Pixel coordinate grounding data
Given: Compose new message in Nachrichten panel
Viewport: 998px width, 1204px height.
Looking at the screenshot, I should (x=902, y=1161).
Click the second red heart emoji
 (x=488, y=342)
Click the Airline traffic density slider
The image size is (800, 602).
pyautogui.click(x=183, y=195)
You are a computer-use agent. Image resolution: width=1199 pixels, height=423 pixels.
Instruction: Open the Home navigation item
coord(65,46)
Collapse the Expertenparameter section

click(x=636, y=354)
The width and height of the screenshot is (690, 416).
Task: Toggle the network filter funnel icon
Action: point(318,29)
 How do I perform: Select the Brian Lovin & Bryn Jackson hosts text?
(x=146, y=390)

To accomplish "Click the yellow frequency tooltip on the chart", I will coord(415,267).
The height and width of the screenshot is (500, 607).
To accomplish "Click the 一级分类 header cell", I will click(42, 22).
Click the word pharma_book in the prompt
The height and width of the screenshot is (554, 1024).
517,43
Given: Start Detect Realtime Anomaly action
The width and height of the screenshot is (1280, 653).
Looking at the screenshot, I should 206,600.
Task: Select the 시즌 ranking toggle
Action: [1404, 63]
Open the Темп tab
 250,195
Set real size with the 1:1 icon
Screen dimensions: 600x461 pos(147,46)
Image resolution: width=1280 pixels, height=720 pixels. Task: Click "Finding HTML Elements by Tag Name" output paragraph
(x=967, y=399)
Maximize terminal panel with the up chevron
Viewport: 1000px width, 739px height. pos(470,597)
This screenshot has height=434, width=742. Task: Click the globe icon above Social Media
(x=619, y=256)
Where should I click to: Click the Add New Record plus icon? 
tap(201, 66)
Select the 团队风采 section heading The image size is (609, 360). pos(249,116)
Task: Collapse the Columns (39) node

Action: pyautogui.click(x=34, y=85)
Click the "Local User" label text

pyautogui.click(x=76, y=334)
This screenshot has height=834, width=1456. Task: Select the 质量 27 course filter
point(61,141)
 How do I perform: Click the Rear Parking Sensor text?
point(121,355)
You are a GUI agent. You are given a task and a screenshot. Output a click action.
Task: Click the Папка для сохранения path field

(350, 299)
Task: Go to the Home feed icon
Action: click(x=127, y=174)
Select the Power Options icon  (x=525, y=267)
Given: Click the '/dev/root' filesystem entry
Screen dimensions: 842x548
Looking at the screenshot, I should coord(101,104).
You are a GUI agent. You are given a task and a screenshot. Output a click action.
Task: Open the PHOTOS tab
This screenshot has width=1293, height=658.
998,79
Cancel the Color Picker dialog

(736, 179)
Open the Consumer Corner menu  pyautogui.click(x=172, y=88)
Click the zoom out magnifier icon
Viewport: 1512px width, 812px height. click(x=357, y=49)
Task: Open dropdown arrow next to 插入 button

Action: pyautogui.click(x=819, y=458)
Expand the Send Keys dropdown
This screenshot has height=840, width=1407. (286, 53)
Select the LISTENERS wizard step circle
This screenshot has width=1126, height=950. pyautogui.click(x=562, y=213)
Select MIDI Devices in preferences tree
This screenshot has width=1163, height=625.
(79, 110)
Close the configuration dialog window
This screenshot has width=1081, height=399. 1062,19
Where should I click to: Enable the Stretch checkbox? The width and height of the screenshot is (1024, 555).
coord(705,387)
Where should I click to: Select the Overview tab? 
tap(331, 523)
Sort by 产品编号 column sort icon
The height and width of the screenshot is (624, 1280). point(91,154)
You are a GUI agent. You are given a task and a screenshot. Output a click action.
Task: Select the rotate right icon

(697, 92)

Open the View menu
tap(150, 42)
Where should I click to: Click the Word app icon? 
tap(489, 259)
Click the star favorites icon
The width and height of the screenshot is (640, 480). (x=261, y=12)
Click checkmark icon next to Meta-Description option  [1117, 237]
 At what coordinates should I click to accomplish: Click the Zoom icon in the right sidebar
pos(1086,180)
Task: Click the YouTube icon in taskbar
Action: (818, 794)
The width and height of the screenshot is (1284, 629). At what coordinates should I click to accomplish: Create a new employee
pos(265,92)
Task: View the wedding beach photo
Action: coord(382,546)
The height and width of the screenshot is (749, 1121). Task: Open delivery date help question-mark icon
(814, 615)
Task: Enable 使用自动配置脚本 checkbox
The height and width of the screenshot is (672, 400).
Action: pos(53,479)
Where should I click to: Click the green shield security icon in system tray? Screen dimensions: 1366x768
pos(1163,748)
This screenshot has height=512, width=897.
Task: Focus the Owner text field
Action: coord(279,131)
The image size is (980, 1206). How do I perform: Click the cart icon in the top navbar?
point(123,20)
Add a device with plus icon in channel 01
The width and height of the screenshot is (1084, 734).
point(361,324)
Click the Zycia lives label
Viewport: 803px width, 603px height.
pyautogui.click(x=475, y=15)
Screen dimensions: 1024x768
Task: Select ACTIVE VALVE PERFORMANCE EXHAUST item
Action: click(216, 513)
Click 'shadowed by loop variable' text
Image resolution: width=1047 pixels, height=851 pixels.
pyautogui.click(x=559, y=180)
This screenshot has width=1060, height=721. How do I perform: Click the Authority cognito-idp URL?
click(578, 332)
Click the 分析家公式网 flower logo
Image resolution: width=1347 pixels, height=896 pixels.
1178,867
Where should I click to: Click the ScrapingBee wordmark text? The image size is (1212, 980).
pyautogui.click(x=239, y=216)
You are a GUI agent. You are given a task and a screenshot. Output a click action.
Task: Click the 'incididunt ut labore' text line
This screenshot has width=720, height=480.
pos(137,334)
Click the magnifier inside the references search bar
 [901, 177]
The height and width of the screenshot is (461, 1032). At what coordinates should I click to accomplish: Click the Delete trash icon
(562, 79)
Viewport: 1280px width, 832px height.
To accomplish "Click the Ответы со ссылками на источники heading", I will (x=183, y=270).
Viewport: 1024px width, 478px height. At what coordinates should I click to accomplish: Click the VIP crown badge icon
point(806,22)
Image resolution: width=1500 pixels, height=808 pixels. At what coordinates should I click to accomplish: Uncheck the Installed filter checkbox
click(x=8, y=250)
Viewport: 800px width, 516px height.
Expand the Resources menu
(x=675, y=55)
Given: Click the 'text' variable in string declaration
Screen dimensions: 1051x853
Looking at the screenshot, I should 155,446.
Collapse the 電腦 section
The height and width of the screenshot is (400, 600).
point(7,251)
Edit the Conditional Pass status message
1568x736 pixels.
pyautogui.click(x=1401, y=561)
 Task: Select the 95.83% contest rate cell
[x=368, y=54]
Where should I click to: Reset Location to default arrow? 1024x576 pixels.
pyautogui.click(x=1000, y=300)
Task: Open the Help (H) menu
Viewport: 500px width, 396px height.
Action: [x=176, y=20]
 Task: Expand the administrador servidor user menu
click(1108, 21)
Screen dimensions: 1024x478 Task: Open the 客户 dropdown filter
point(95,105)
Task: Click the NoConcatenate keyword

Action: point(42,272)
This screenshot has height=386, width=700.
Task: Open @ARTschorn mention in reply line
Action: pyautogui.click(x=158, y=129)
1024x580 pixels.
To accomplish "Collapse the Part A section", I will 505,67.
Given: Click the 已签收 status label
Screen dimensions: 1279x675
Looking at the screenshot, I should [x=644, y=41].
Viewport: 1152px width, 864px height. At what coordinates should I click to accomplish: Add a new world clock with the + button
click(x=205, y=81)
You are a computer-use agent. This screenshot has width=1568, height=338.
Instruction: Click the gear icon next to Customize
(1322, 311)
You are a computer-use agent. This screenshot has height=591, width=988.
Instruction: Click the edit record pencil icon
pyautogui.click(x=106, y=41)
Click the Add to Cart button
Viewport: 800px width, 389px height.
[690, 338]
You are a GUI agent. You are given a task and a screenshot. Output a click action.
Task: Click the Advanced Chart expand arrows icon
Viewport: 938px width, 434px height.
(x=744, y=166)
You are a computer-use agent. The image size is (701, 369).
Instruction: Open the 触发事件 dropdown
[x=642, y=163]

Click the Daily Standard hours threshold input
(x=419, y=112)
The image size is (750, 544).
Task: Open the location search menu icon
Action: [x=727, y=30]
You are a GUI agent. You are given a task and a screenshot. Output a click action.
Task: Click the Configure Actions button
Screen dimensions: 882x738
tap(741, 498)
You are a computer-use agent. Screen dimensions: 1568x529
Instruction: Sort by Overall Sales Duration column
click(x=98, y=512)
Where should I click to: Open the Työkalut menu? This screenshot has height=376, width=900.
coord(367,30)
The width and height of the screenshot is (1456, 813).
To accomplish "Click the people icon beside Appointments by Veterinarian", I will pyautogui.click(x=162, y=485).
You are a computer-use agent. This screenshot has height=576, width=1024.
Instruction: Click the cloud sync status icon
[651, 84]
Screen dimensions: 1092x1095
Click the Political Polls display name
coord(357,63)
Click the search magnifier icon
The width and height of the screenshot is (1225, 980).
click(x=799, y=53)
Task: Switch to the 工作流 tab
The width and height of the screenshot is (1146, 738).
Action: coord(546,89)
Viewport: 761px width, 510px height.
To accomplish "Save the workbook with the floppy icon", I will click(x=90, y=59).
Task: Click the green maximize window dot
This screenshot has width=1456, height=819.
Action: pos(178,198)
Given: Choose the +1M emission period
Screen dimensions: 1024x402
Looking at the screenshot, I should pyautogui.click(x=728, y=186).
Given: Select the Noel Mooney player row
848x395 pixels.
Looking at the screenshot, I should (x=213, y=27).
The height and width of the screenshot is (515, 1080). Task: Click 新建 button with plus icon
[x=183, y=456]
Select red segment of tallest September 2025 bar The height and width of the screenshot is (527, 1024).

## WHAT TO PRODUCE
Looking at the entries above, count the lines that contain the string "variable", then give the number and nothing else.

## EXERCISE SOLUTION
2